Provided records:
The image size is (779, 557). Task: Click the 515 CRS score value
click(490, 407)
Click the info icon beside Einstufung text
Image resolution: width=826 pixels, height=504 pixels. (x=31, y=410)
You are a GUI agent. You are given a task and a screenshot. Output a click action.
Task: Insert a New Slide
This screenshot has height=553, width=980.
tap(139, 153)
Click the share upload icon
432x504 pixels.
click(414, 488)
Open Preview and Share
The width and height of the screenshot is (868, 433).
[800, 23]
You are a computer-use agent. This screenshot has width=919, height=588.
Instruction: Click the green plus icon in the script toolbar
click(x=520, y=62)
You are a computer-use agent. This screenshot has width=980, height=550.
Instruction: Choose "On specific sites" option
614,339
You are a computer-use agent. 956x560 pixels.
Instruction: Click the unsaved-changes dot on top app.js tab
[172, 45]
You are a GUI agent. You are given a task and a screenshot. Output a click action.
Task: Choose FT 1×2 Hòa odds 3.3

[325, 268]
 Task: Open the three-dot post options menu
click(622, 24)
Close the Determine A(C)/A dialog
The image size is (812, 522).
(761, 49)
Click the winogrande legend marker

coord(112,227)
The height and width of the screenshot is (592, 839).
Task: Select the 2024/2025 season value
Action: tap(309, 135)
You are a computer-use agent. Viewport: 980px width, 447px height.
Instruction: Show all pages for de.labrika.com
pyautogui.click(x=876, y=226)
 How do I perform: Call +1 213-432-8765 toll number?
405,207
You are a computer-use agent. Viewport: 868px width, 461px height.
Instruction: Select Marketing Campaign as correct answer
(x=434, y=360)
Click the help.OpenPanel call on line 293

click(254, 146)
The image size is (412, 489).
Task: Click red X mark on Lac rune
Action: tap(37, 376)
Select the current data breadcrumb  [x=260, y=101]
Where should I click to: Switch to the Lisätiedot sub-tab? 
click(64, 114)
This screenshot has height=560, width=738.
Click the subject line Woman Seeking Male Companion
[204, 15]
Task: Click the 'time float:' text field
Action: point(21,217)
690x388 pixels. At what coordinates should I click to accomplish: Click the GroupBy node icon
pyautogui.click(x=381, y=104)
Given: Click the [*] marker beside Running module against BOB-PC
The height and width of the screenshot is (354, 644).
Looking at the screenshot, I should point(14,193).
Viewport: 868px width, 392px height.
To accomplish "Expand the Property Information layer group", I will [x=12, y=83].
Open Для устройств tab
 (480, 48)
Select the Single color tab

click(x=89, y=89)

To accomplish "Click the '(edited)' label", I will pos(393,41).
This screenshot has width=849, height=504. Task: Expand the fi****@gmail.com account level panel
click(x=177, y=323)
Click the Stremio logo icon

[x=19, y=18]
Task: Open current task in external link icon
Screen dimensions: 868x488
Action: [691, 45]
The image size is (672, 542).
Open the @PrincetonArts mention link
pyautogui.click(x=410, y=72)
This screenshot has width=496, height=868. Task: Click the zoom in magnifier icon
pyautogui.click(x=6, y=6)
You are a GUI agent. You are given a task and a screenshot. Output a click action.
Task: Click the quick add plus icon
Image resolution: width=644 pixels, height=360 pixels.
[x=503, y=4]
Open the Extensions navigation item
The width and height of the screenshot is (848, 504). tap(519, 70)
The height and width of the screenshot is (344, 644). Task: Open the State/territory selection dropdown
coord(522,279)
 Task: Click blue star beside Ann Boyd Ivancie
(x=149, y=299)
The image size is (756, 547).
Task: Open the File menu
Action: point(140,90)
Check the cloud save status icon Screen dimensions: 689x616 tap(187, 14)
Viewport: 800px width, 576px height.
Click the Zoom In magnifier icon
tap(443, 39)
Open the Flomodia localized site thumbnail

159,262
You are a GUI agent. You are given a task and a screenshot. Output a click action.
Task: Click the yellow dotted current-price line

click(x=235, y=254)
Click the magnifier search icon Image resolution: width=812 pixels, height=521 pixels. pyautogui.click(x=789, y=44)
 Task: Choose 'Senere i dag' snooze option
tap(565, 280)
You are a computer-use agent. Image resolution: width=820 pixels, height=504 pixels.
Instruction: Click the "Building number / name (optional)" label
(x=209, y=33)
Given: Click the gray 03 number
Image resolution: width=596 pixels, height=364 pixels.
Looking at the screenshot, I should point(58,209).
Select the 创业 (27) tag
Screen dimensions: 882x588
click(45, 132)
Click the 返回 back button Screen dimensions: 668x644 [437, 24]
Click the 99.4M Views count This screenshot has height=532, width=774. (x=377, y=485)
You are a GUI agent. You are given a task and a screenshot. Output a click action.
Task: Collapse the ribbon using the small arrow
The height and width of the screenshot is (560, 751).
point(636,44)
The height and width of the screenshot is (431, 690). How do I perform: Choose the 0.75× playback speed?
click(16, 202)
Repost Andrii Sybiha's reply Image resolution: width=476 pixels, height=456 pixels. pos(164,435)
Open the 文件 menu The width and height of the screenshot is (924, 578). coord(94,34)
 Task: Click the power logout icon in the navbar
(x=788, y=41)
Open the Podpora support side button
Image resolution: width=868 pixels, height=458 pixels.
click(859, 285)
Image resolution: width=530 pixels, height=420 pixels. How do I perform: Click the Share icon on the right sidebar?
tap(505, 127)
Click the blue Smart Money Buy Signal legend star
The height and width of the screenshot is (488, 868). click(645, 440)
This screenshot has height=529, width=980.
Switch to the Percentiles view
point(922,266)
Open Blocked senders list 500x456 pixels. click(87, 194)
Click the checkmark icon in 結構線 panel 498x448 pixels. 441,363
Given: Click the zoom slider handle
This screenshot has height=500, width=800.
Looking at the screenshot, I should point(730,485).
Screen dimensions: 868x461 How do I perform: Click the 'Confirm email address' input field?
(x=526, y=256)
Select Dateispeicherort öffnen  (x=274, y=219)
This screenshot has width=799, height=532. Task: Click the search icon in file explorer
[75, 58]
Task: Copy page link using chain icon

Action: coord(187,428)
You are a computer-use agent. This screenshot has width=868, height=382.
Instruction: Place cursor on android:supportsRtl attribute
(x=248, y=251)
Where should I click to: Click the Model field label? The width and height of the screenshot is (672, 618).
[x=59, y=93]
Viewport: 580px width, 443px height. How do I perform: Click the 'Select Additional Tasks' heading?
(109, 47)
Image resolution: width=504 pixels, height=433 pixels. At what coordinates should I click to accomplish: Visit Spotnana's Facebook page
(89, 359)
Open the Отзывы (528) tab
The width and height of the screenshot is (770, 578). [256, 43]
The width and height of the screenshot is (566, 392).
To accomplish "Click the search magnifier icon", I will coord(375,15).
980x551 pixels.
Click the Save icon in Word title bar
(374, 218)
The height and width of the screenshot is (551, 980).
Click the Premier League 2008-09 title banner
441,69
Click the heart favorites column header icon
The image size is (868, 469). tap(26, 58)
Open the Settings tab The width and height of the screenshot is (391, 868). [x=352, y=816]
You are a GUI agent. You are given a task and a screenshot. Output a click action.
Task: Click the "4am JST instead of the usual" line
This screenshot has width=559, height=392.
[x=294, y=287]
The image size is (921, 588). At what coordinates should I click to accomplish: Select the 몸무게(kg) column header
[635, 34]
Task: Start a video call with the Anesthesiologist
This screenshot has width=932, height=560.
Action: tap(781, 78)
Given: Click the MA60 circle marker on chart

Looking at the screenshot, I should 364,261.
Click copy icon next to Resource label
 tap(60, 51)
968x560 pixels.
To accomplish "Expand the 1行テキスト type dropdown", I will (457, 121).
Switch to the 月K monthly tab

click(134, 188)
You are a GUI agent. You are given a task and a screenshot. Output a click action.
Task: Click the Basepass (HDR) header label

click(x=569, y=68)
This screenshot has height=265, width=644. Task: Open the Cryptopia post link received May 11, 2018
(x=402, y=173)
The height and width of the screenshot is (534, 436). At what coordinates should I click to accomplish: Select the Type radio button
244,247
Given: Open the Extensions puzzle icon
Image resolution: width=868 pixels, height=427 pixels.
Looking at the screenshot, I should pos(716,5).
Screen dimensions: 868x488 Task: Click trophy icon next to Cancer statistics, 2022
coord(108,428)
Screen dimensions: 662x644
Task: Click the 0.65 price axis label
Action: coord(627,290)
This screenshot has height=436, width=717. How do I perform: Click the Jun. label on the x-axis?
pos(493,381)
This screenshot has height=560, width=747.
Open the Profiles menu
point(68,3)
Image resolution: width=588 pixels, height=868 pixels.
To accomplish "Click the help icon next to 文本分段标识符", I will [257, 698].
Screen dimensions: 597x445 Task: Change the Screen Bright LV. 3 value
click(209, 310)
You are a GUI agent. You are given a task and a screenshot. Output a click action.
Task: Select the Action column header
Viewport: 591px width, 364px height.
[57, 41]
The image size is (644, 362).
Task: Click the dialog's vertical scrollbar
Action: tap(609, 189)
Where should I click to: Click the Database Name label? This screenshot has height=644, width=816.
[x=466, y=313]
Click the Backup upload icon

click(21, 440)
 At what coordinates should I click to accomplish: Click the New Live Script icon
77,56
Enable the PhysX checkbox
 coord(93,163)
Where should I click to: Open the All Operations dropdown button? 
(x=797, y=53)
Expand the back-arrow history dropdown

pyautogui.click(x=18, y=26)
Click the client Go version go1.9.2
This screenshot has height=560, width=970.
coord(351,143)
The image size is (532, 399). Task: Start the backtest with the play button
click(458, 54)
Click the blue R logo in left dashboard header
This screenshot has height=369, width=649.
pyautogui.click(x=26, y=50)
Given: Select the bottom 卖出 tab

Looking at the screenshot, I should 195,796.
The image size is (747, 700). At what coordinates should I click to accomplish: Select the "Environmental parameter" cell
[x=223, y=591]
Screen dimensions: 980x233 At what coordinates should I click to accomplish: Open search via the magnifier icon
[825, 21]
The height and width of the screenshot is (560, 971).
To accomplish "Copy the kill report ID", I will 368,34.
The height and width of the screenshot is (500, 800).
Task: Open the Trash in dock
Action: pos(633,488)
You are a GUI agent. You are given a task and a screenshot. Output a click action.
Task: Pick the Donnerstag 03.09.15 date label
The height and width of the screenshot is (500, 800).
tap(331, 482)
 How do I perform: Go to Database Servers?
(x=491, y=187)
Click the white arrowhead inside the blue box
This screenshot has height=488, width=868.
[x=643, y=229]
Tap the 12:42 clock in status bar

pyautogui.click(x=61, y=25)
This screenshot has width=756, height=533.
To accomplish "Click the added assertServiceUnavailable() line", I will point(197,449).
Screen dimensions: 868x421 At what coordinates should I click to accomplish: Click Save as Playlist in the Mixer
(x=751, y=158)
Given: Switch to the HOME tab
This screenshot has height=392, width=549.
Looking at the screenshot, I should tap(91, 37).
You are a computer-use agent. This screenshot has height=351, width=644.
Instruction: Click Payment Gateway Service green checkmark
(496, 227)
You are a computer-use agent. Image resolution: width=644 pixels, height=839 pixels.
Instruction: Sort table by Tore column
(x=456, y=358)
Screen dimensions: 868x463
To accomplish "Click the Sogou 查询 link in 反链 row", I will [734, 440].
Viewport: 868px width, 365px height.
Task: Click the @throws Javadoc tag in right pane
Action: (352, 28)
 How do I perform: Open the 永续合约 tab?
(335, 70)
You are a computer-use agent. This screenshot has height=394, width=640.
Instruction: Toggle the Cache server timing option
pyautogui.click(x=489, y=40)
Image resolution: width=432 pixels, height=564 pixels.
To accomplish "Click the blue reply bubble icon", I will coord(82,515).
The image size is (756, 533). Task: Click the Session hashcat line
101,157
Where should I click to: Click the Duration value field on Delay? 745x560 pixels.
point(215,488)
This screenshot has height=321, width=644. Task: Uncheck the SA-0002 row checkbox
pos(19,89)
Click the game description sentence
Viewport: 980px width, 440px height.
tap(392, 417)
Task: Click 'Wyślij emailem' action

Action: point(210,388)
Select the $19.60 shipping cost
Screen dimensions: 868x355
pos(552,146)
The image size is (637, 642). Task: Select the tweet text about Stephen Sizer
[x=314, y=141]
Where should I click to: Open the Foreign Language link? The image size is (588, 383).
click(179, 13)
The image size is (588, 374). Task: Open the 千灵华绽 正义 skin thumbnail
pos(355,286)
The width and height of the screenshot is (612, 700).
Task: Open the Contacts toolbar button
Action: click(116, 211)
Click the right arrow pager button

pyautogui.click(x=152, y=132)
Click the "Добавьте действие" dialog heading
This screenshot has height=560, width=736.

Task instructions: Exact copies of the lines from the one with "The image size is (637, 642)." through the final line of the listing should be returned, and no other lines.

Expected output:
The image size is (637, 642). Task: Select the tweet text about Stephen Sizer
[x=314, y=141]
Where should I click to: Open the Foreign Language link? The image size is (588, 383).
click(179, 13)
The image size is (588, 374). Task: Open the 千灵华绽 正义 skin thumbnail
pos(355,286)
The width and height of the screenshot is (612, 700).
Task: Open the Contacts toolbar button
Action: click(116, 211)
Click the right arrow pager button

pyautogui.click(x=152, y=132)
Click the "Добавьте действие" dialog heading
This screenshot has height=560, width=736.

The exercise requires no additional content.